Um vídeo gravado por Mulher Pera, que circulou nas redes sociais, documenta a tensa interação entre ela e os diretores da agremiação. As imagens mostram Mulher Pera expressando seu descontentamento ao afirmar: “Nunca fui tão desrespeitada como estou sendo. Vocês estão me desrespeitando, eu cheguei antes.” À sua afirmação, os representantes da escola de samba rebatem, insistindo que ela não havia chegado no horário estipulado. Mulher Pera respondeu, afirmando que chegou dentro do prazo e descrevendo a situação como um absurda.

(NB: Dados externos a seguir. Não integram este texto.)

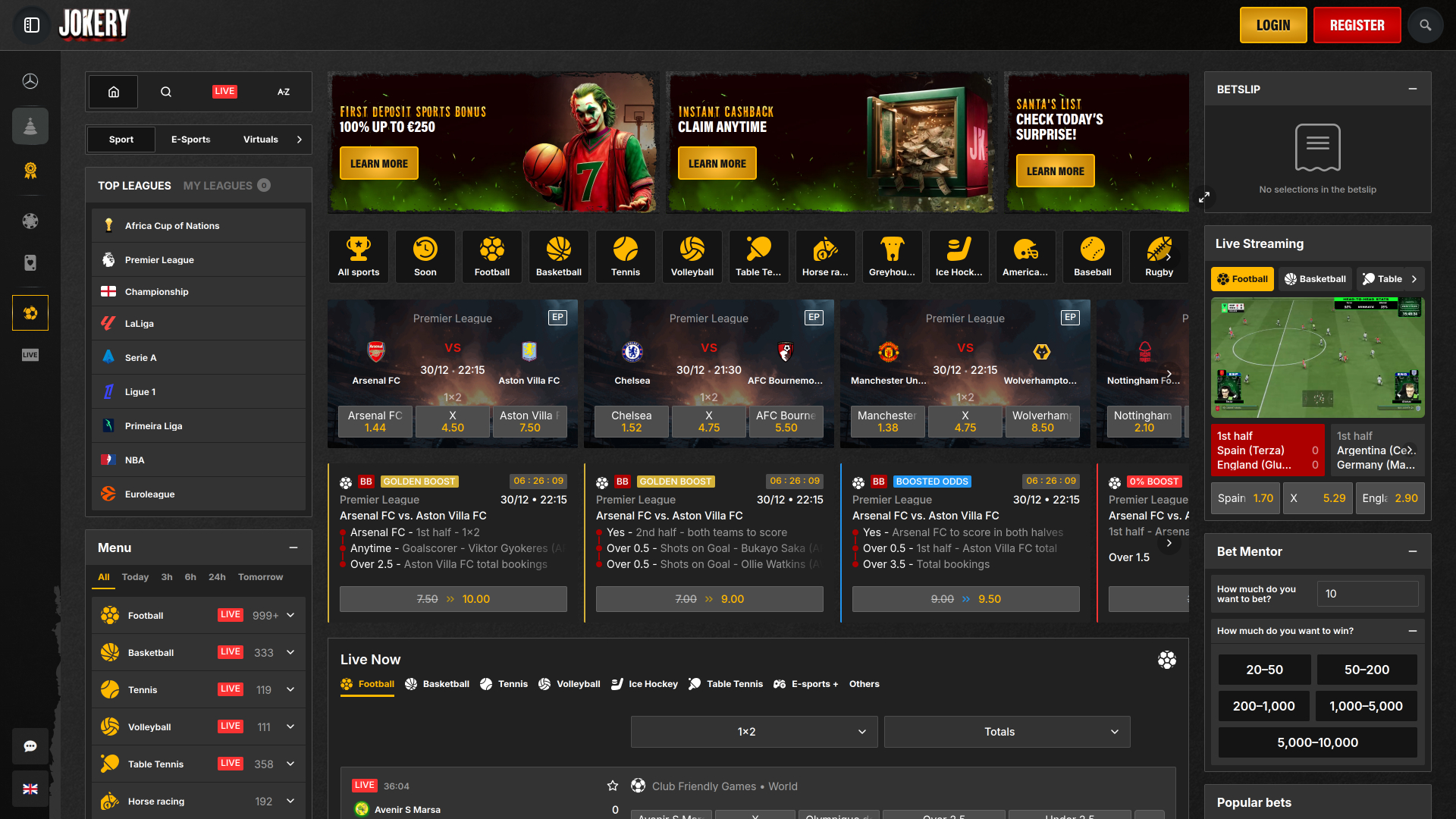The width and height of the screenshot is (1456, 819).
Task: Open the 1×2 market dropdown
Action: (753, 731)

Além da questão do horário, Mulher Pera revelou que o desentendimento com a escola também se relacionou à sua escolha de figurino. De acordo com suas declarações, ela optou por trocar a fantasia originalmente designada pela Mocidade Unida da Mooca por um figurino de sua preferência, o que aparentemente gerou descontentamento e resultou em sua proibição de desfilar.

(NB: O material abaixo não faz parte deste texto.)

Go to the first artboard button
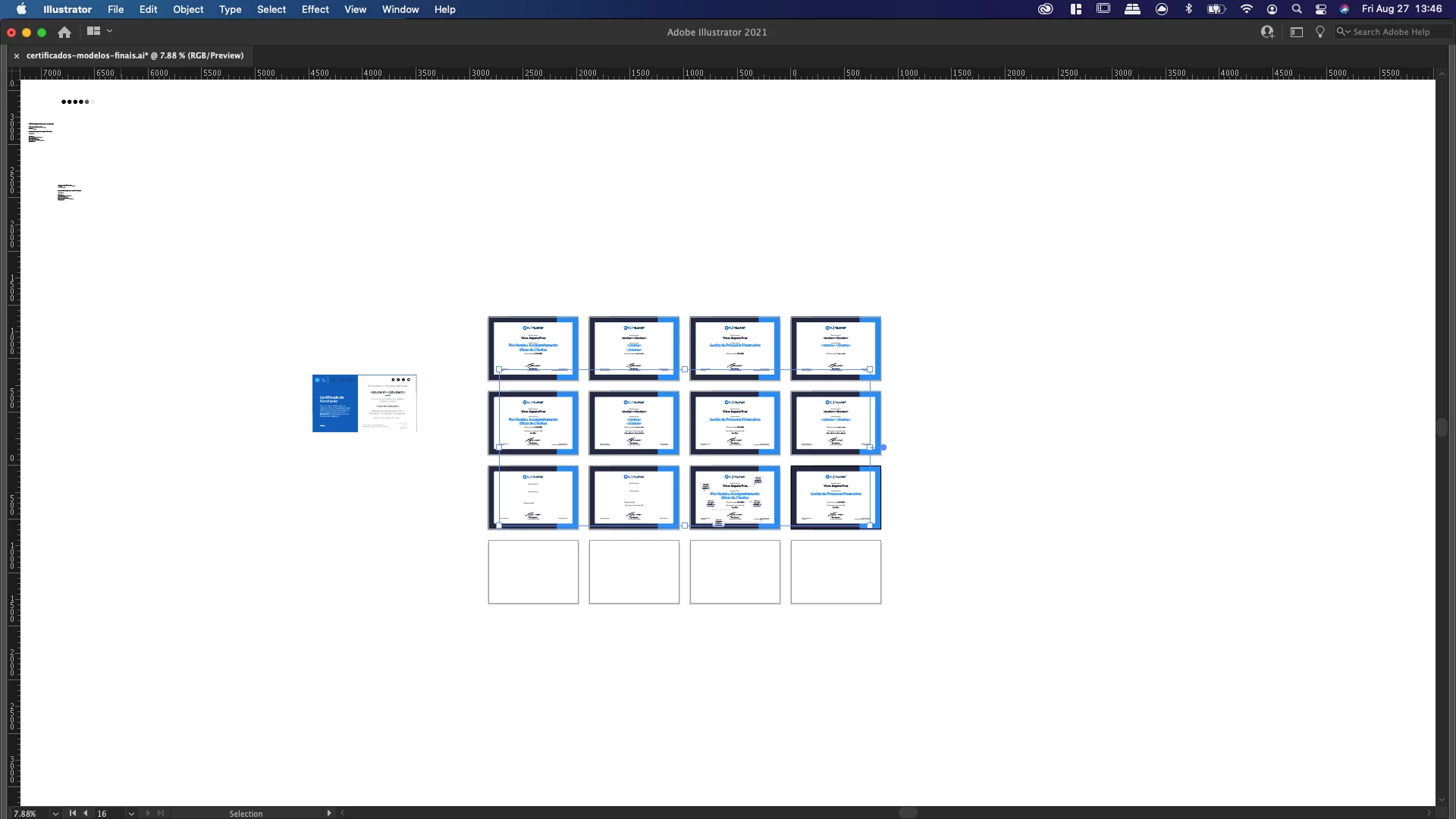This screenshot has height=819, width=1456. 73,813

A situação envolvendo Mulher Pera e a Mocidade Unida da Mooca levanta questões sobre os bastidores do carnaval e as dinâmicas de relacionamento entre artistas e escolas de samba. O incidente, que poderia ter sido uma celebração vibrante de cultura e alegria, culminou em um desfecho controverso, refletindo as tensões que por vezes emergem nos grandes eventos da indústria do entretenimento. A repercussão de sua experiência pode abrir um debate mais amplo sobre respeito e colaboração nas interações entre influenciadores e instituições de tradição carnavalesca.